## Directive 1
Pull out each line of the rows below that contains the string "pixels". Matching is case-sensitive.

** start of Extract **

Aircraft Recovery Platoon: First of its Kind

Feb. 28, 2006
The platoon was designed to focus entirely on DART missions, one of the company’s five mission essential task list, or METL, tasks.

Officers of the 101st Combat Aviation Brigade saw the need for a unit whose mission was dedicated to recovering aircraft that had been downed anywhere within the brigade’s area of operation. The problem was, no such specialized unit existed within the army, so the 96th Aviation Support Battalion had to create one.

“I wanted a platoon with DART (Downed Aircraft Recovery Team) and Aviation Support Operations within the company as its primary mission, not as additional duties,” says Maj. Joseph Crocitto, Company B commander, 96th ASB, “so I pulled from within and built it.”

Crocitto activated the Aircraft Support Equipment, or ASE platoon, on May 31. The platoon was designed to focus entirely on DART missions, one of the company’s five mission essential task list, or METL, tasks.

NCOS Devise DART Training

With no formal training doctrine, the ASE platoon formed, trained and equipped itself to accomplish DART missions in support of the brigade’s more than 100 aircraft. While still performing the task of aircraft maintenance support, the platoon’s leadership had to come up with a formal training plan to accomplish the mission.

“I had recovered a downed aircraft at Fort Campbell that had undergone a hard landing,” says Staff Sgt. Stephen Givens, the soldier selected to lead the DART training as platoon noncommissioned officer in charge.

“Picking it up with a crane, loading it on a trailer and driving it to Fort Campbell gave me some experience. I researched DART teams, found manuals and tactics techniques and procedures on it, and put together a program.”

Soldiers Hand-Picked For Unit

Givens and ASE platoon leader Capt. Jeremy Sauer selected more than 30 soldiers from a variety of military occupational specialties to be trained on the DART mission.

The team would be equipped with rolling stock — including recovery assets and material handling equipment such as large forklifts, cranes, flatbed trailers and trucks to pull them — and several different weapon systems.

** end of Extract **
** start of Exercise material **

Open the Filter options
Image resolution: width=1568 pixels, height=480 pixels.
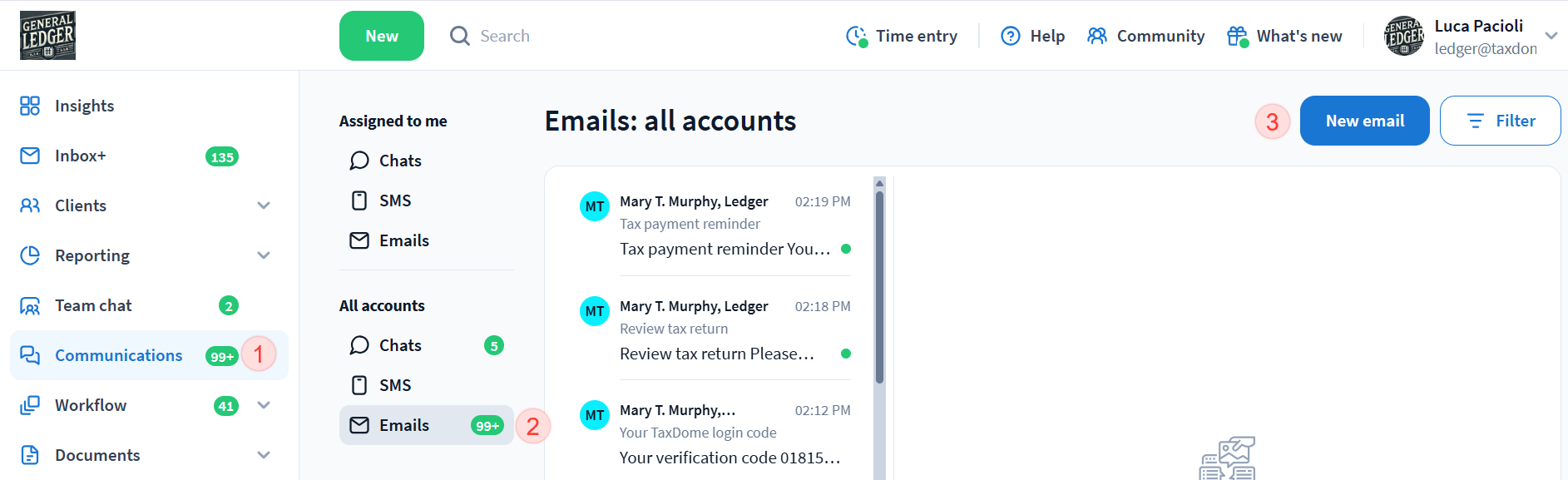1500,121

** end of Exercise material **
** start of Exercise material **

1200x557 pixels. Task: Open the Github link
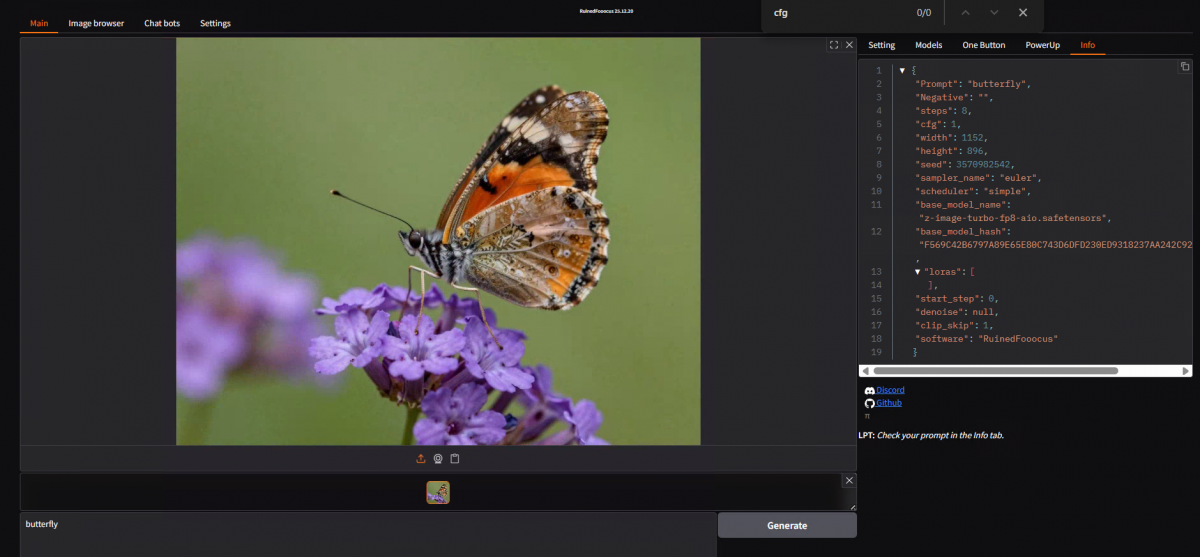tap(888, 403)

** end of Exercise material **

## Directive 2
In the article on the aircraft recovery platoon, on what date did Crocitto activate the ASE platoon?

## Exercise response 1
Image resolution: width=1568 pixels, height=480 pixels.
1200x557 pixels. Task: Open the Github link

## Exercise response 2
May 31